====== Record excerpts

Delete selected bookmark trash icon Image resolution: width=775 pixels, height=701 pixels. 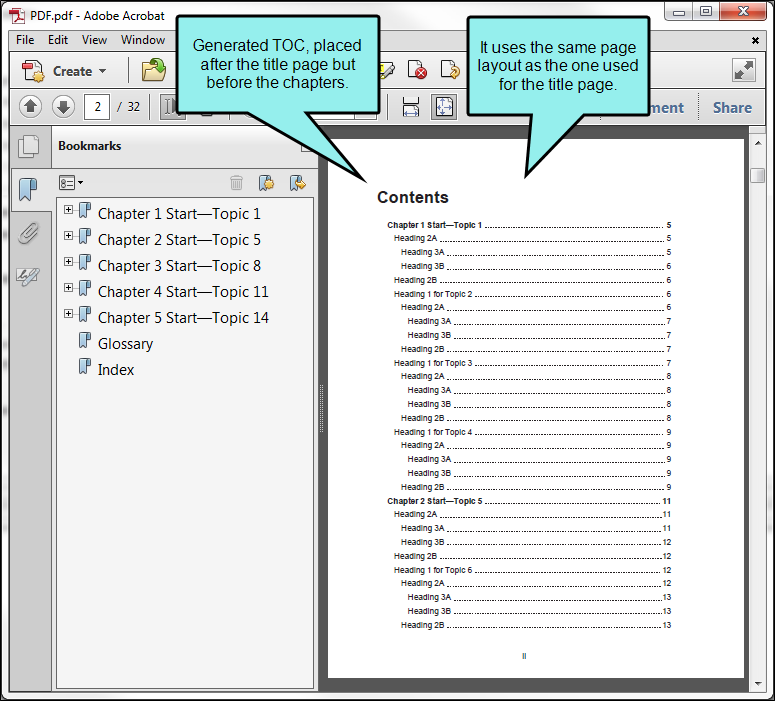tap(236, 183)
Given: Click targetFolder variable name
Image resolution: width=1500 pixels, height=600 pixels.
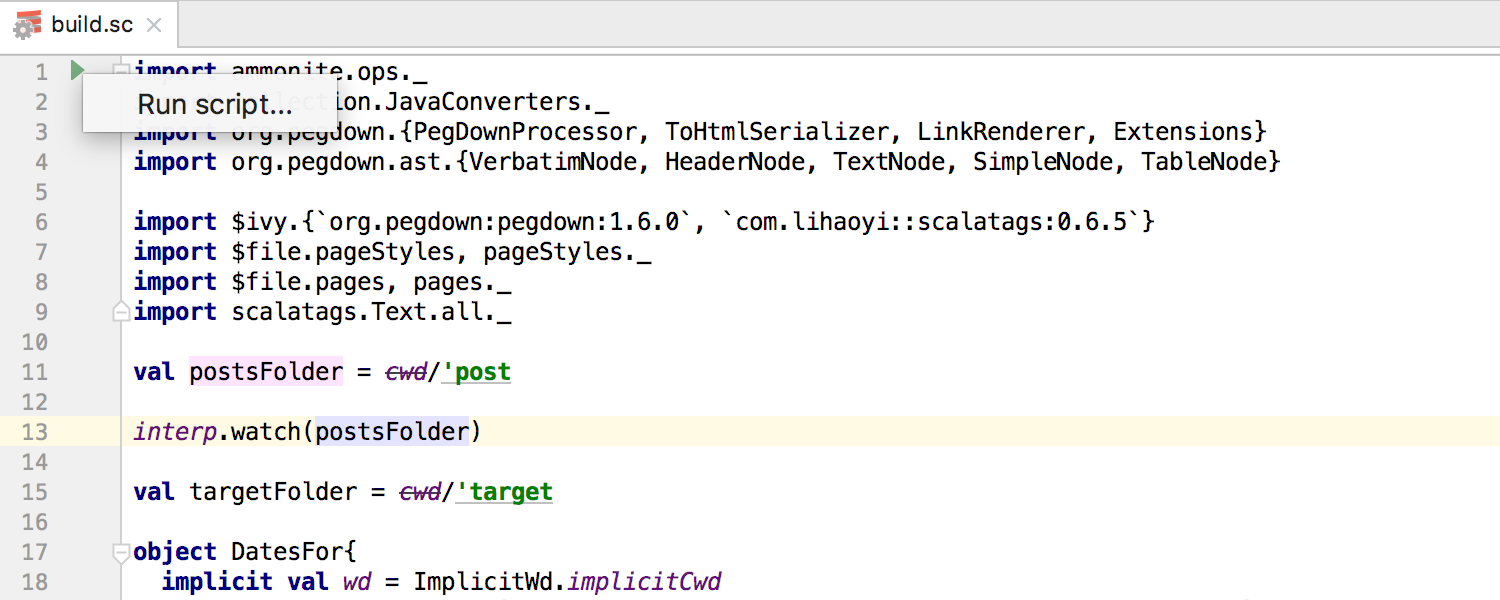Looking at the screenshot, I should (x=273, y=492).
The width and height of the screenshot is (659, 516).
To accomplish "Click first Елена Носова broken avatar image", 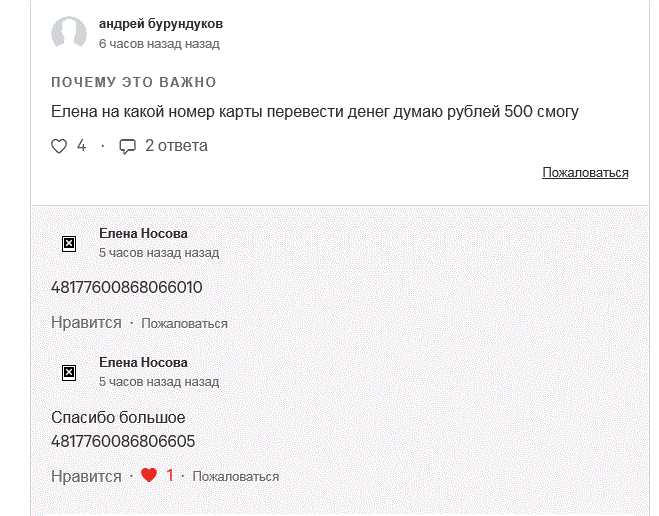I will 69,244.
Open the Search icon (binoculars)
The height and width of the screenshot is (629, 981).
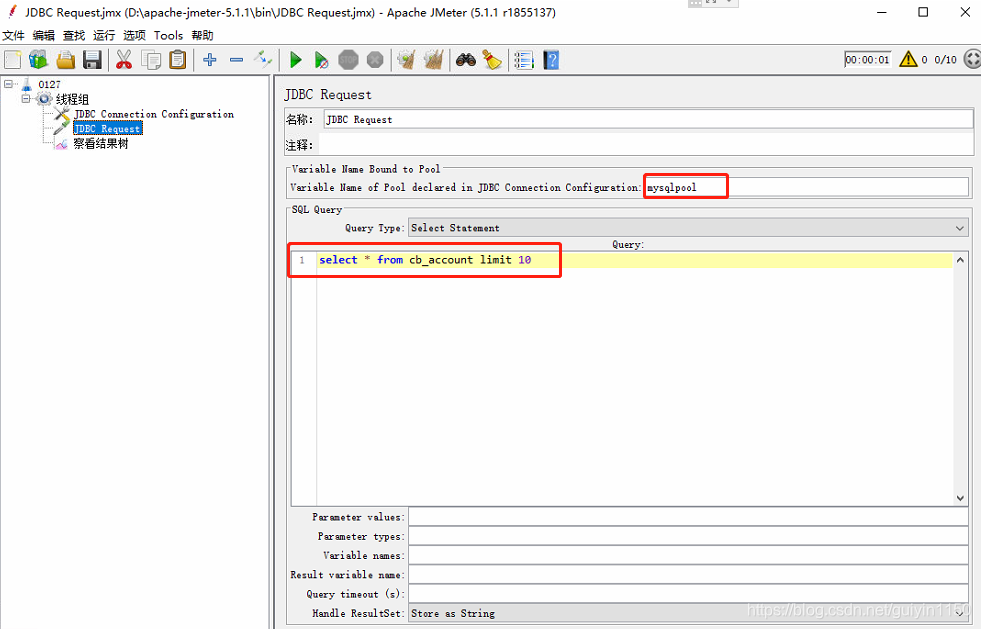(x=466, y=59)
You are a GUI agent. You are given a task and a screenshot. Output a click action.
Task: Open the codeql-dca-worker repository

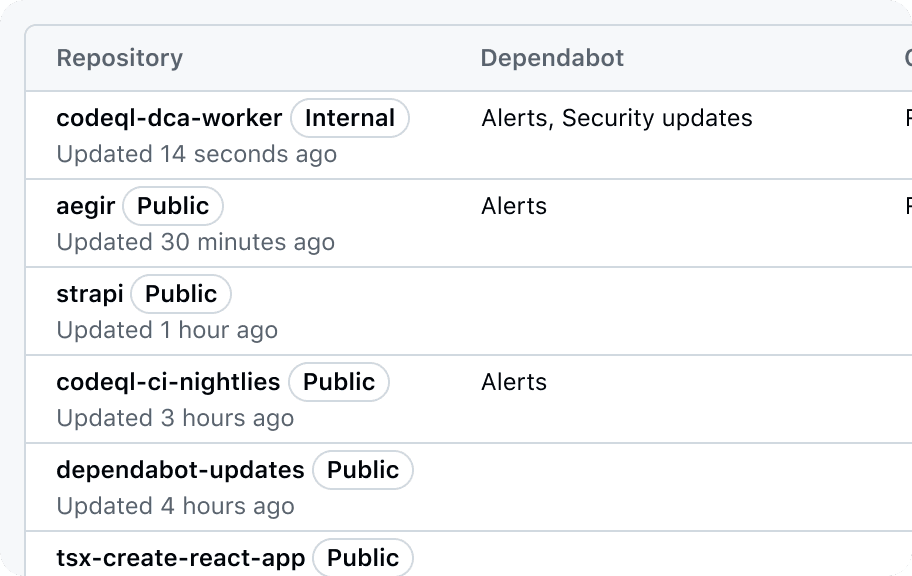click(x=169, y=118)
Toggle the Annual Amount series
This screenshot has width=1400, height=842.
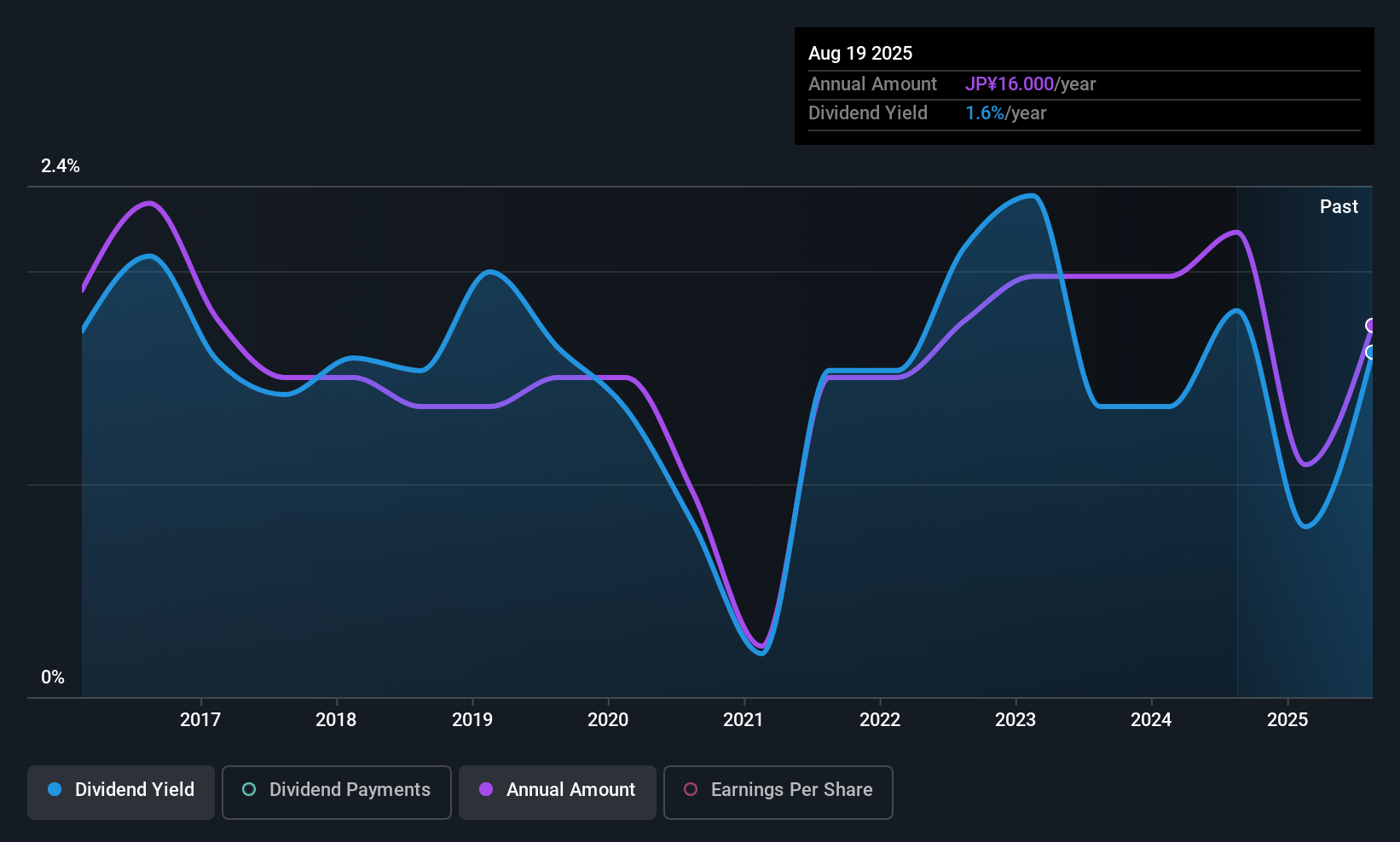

============

In the answer, give only the lines from the one containing "The height and" through the end of the records above, each reproduced exactly. Include no pictures.

The height and width of the screenshot is (629, 981).
(x=466, y=59)
You are a GUI agent. You are given a task and a screenshot. Output a click action.
Task: Open the codeql-dca-worker repository

click(x=169, y=118)
Toggle the Annual Amount series
This screenshot has width=1400, height=842.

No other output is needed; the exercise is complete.